可最后,师易海还是应下了,并如约除去陆铎公,这不是因为其它,正因为这人胸中终有一腔难凉热血。

而这是侠。

“你的母亲同样如此。”

十四年前,谢非言去圣火宫求医。那时候他身体破败,命如浮萍,手上没有半分筹码,所求的却是圣火宫秘传心法。虽然最后谢非言巧舌如簧,成功与圣火宫宫主立下赌约,并且圣火宫宫主也说这只是一场公平交易,但谢非言知道,圣火宫宫主并不一定非要与他交易。

只是因为她心中有大爱,这才给了他这个交易的机会。

而这是义。

“所以我定然会助你。”

所以,对于这样两人的孩子,无论是出于侠也好,还是出于义也好,谢非言都有必须帮助她的理由。

梦观澜定定看他,眨去了眼中的泪光,而后关上门,将那圣火宫的光与一切温暖锁在房间中。

世界重归黑暗,但她却已不再惧怕黑暗。她像是一下子便长大了,变得沉稳,成熟,而唯一不变的,是她自年少时就绝不动摇的是非观与绝不后退的信念。

她干脆跪下,叩首,道:

“请师父教我。”

第96章 情不知所起

梦观澜最终决定抛下圣火宫少宫主的身份, 独自跟谢非言离开。

当谢非言问起原因时,她笑了笑,道:“既然连圣火宫都没了, 又何必耽误大家?我知道的, 大家更喜欢平静的生活,只不过圣火宫的仇不可不报,这才一直为我奔波忙碌……但我与她们不同。”

因她从不甘于沉寂,从不屈于人下,胸中的热血与不甘从未平息。

而这样的她也比那些弟子更狠得下心。

梦观澜伸手, 掌中只有一缕飘摇的神火, 如同谢非言那样。

她最后再看了这神火一眼,挥手熄灭:“仇恨并非好事,我知道。所以这一切,我一人背负就够了。”

谢非言点头, 明白了她的决心:“那就去吧, 去同她们好好道别吧。”

“三日后, 我会再来接你。”

·

谢非言给了梦观澜三天的时间, 也是给了自己三天时间。

他隐去了身形,等待在归元宗的山门外, 犹豫了两天,到了第三天傍晚,他终于分出一道神念,附在一只飞鸟身上,随着一个归元宗弟子上了山。

对于归元宗山门内的各个布置,谢非言早已烂熟于胸, 因此操纵飞鸟进了归元宗后, 他并未迷失, 而是拍着翅膀便去了洗剑峰。

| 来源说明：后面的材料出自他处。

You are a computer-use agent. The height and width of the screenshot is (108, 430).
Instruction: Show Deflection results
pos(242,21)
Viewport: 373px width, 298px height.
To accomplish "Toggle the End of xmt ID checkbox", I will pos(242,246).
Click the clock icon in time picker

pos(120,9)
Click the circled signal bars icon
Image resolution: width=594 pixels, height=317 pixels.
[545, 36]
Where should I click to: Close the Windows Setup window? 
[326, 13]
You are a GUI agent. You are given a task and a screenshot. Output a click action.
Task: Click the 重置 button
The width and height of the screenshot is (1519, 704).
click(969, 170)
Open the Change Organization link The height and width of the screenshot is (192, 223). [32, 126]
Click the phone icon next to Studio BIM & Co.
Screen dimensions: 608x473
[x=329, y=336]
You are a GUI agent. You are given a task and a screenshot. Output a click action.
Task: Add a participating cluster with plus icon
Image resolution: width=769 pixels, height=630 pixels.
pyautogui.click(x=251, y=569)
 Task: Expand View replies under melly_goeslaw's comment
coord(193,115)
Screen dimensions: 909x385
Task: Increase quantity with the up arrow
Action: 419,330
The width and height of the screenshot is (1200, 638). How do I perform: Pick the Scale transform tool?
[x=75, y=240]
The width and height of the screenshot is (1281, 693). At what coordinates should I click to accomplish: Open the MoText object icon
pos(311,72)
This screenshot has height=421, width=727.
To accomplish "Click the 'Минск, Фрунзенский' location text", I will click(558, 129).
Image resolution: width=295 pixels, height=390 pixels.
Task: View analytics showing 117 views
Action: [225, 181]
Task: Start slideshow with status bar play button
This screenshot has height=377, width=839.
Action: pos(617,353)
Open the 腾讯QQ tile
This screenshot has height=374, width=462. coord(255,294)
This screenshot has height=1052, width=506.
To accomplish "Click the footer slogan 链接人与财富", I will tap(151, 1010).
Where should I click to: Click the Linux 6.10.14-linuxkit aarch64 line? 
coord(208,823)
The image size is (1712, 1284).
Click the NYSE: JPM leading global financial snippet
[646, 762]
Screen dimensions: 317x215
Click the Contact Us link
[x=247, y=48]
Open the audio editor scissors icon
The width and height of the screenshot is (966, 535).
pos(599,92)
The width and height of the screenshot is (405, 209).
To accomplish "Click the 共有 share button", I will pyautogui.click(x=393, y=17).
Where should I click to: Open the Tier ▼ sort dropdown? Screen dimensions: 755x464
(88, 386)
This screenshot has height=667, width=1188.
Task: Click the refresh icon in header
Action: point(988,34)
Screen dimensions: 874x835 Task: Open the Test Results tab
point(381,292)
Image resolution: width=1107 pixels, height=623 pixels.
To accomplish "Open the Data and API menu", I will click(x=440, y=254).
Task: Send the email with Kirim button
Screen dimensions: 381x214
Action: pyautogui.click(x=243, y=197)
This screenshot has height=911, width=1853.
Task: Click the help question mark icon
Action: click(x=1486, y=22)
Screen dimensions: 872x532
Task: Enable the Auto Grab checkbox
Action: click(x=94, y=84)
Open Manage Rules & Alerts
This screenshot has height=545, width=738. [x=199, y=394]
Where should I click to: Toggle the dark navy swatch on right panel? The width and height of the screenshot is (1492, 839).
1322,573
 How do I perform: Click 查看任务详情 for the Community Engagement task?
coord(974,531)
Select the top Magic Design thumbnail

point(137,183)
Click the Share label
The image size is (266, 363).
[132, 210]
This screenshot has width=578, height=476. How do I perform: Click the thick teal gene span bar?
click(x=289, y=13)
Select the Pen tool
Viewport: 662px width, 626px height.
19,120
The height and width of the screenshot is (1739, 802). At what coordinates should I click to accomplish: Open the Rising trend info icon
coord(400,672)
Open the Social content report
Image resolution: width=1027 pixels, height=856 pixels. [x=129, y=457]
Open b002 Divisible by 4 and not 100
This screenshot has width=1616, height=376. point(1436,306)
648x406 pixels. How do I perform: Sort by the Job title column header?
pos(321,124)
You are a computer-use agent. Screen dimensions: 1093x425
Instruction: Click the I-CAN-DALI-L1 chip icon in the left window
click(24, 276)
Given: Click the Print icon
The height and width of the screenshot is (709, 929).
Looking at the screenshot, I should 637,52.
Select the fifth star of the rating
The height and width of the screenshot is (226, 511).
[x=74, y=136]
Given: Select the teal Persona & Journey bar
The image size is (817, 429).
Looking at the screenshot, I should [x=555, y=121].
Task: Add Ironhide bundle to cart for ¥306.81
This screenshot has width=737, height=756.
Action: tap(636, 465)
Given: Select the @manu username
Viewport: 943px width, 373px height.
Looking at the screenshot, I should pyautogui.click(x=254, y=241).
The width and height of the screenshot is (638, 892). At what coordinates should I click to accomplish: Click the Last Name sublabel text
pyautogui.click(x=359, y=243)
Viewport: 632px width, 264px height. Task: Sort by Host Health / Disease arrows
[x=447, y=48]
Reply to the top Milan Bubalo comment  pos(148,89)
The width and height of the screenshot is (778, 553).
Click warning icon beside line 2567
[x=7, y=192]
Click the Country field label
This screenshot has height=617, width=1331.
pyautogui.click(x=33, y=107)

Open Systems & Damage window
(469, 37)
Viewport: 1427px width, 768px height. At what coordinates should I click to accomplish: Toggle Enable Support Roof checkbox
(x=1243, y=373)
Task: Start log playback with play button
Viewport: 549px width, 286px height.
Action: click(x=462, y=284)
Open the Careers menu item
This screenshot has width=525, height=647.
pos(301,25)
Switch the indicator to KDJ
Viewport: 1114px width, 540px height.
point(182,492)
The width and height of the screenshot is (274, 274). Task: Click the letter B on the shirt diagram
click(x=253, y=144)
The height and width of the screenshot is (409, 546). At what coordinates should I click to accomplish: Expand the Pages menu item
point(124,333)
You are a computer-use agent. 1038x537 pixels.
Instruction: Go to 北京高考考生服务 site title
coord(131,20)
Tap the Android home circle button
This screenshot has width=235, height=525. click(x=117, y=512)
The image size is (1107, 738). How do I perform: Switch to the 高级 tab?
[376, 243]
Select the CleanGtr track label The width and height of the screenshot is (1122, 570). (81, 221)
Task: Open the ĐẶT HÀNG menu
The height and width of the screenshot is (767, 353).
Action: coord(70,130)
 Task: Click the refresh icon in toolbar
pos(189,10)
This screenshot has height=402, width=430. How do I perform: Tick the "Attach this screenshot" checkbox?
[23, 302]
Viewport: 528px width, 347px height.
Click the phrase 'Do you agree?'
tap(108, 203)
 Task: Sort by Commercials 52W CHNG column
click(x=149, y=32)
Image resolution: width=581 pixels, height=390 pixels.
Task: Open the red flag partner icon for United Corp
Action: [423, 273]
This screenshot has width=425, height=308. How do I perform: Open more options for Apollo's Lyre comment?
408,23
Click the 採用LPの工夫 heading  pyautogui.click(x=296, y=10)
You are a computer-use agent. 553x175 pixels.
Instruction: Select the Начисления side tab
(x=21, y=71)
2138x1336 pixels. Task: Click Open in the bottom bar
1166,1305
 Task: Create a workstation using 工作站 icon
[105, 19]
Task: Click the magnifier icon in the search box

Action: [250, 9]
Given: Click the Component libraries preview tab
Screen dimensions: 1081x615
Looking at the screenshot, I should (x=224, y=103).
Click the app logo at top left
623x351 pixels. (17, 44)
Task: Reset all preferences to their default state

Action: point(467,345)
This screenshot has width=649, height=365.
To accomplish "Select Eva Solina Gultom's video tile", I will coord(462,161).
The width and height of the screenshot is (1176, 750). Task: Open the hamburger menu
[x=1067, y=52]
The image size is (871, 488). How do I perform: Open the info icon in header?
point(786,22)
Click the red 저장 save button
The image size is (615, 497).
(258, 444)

洗剑峰是个十分寒酸的山头,一点都看不出天下第一剑的派头,从上到下只有两人罢了,就连收拾杂务的仆役都没有。

但这却是那人生活了十余年的地方。

谢非言飞飞停停,看着这座天然而野蛮生长的山,就像是看到那个蛮不讲理地在他心中圈地为王的人。

但是——就像云不缺曾说过的那样,人是不可以太过靠近太阳的,会被灼伤。

而对于谢非言来说,这样的句式又要稍稍改动一下,因为他不害怕自己被灼伤,他只害怕自己污染了那样美丽的光。

谢非言操纵着这只飞鸟,慢吞吞地飞上了山。

他立在枝头,观望了一会儿,并未感到宫无一的气息,于是他胆子大了几分,直接飞入了山顶的草庐,围着草庐转了一圈,很找到了沈辞镜的房间——无他,小鲜肉和老年人的房间实在太好辨认了。

谢非言停在窗边,用脑袋将这破烂的窗户顶开,而后将身子也挤了进去,成功跳进了沈辞镜的房内。

这是谢非言第一次来到沈辞镜的房间,但他瞧了一圈,对这房间内的一切竟并不陌生。

那挂在墙面上的剑,名为漱雪剑,是沈辞镜曾经的佩剑,与流云剑乃是双生剑器。但自从被谢非言点破归元宗那关于“漱雪流云”的心思后,沈辞镜就并未再用了,而是将它好好收了起来。

沈辞镜爱他,也爱剑。所以他不会因为谢非言和归元宗那点微妙的心思,便迁怒于自己的佩剑,冲冠一怒为蓝颜,要将其折断以明志。

他不会这样做,因为是个好人,向来如此。

而那摆在桌上的酒葫芦,名为八灵壶,说是有八种妙用,内里更是有一方不小的天地,足以装上半城的酒。而当年,也正是因为他们二人“喝酒误事”,在无相酒的推波助澜下,真正结下一番孽缘。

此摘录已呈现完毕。